Today the wheel has turned full circle and the small-scale private enterprises that characterise a city, and make it worth living in, will return. Yet the changes outlined this week have more to do with the wider plan for the future economic organisation of the country than any desire to make the cities more attractive. The plan has been worked on and endorsed by the country's powerful state trade union federation, and there is no doubt that the new policies will be well received by most people.

The Cubans are by no means thirsting to embrace the capitalist system, as some commentators have suggested, but they are certainly ready to take more responsibility for their own lives. Unlike many other people in Latin America (or indeed in the US), they are well educated, well looked after, and healthy. The state will not just throw the workers in at the deep end. There will be programmes of training to ease the move from state employment into the world of private enterprise.
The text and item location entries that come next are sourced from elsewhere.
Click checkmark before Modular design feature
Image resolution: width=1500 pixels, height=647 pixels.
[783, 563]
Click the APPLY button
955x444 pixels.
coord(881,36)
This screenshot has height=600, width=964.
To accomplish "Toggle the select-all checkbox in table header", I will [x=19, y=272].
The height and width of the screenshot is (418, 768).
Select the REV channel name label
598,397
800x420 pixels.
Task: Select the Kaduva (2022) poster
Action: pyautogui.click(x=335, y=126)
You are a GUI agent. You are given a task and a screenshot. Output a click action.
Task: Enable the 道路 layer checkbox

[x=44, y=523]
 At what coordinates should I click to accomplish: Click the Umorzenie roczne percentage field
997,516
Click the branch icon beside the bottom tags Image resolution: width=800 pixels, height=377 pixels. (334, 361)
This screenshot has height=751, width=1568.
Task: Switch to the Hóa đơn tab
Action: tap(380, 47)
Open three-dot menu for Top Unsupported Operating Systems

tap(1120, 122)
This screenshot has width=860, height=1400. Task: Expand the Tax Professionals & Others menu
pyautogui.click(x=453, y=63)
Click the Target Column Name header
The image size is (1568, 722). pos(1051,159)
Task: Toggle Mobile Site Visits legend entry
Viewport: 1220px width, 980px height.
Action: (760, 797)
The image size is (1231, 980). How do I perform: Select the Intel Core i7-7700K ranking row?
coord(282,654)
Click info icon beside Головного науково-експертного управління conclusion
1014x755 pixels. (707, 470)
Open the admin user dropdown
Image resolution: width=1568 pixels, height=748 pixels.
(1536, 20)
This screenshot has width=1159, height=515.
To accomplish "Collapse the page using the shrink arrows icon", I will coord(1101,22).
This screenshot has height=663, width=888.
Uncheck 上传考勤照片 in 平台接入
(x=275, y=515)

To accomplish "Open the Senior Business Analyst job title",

This is the first step in the reorganisation of the Cuban economy, and the Cubans are fortunate in having the powerful backing of oil-rich Venezuela. Hugo Chávez will be helpful during this transition period, not least because the Cubans will be moving closer to the mixed economy that he has always favoured. The current arrangements, with Cuban doctors working in Venezuela and being paid for with subsidised oil, work well for both parties.

But what of the larger question of the wider economic framework? The Cubans, government and population, have been well informed about the collapse of the communist system in Russia and eastern Europe, and its replacement by unbridled capitalism of the most vicious and corrupt kind. There is little enthusiasm to start down that road. Nor does anyone want to see the rich Cuban millionaires in Florida returning to reclaim their homeland. (Nor, to be fair, do most of the millionaires.)

So, with private enterprise back on the agenda, the Cubans will soon have to formulate a strategy for relinking their economy with the wider world. Much has already been done. Cuba trades with Latin America with few problems, as it does with Canada, Europe and Asia, and of course with Russia and China. Even US agricultural produce now arrives by regular boat.

Foreign investment is another matter. Cuba wants a decent relationship with the US, and an end to the economic embargo, but it will be a long time before it welcomes foreign investment without strings attached. The Cuban revolution was always more nationalist than socialist, and while elements of socialism can be surrendered relatively easily, the nationalist achievements of the past half-century will not be lightly abandoned. The Cuban model, however modified, has life in it yet.